* **About this task**: Compute how many lines in the entries below contain "mobile", and output nothing but the number.

Collected data entries:
==================================================

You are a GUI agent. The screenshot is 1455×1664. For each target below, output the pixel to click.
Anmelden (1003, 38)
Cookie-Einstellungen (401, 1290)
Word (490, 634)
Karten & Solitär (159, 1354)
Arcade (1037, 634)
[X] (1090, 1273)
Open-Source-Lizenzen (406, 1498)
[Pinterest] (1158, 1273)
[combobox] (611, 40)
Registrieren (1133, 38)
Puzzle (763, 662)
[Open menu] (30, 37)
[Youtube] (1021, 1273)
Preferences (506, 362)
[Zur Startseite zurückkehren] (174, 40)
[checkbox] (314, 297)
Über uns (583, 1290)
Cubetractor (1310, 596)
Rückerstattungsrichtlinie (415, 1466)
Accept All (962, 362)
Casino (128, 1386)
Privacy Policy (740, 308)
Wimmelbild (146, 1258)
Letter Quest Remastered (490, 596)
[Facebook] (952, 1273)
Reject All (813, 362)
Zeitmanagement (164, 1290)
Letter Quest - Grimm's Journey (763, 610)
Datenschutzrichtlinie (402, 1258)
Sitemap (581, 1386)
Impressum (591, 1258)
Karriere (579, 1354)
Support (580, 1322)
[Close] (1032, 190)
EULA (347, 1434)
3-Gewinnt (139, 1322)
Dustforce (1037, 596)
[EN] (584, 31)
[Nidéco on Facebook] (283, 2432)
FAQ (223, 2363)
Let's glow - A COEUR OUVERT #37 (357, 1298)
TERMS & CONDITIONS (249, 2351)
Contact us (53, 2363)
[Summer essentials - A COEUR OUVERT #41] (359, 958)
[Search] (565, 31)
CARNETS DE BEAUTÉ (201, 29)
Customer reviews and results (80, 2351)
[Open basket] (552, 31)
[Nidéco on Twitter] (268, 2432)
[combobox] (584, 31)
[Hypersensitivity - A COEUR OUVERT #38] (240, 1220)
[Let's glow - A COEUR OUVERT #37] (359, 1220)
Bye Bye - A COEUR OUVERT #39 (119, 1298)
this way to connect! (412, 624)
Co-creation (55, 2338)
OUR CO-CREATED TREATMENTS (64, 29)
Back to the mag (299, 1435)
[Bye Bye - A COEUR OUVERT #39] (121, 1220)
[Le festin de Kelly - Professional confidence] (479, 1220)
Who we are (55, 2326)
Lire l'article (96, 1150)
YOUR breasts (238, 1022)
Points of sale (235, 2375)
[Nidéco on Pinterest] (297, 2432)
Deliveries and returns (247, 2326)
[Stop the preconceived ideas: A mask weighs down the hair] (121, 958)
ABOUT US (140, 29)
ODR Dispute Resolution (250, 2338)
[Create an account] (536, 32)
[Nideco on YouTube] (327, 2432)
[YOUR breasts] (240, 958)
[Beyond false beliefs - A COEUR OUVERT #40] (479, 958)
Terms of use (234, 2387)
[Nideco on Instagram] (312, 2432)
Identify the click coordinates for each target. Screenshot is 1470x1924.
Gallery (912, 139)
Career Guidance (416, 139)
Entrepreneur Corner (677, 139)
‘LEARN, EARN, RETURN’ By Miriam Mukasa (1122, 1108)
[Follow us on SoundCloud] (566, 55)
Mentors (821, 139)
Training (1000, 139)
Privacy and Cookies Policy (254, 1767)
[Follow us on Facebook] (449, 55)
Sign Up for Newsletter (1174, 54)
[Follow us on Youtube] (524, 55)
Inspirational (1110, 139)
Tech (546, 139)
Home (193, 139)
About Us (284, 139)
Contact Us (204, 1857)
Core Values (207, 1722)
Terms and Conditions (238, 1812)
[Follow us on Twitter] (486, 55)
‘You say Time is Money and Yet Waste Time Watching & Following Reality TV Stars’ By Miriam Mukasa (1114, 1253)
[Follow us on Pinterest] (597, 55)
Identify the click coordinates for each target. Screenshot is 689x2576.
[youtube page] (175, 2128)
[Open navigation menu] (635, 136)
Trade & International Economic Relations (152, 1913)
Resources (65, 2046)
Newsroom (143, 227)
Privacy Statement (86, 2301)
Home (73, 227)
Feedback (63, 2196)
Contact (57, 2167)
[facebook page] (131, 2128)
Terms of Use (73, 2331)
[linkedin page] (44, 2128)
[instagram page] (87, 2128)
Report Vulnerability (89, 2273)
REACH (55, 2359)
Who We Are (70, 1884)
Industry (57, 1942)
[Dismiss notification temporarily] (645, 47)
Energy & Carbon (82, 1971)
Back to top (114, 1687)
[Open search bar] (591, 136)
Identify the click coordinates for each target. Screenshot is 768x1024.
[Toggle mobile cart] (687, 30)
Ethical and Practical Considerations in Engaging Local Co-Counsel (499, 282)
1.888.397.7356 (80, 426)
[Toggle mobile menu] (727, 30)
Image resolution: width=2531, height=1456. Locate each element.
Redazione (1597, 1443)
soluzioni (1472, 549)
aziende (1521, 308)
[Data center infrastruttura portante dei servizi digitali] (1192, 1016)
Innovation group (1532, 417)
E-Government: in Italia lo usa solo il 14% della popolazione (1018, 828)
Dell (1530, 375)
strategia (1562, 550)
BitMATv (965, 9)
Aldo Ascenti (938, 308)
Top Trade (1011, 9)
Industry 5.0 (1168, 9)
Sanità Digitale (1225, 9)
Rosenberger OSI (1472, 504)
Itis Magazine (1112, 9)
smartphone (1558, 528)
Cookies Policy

==================================================

* **Answer to the exercise**: 2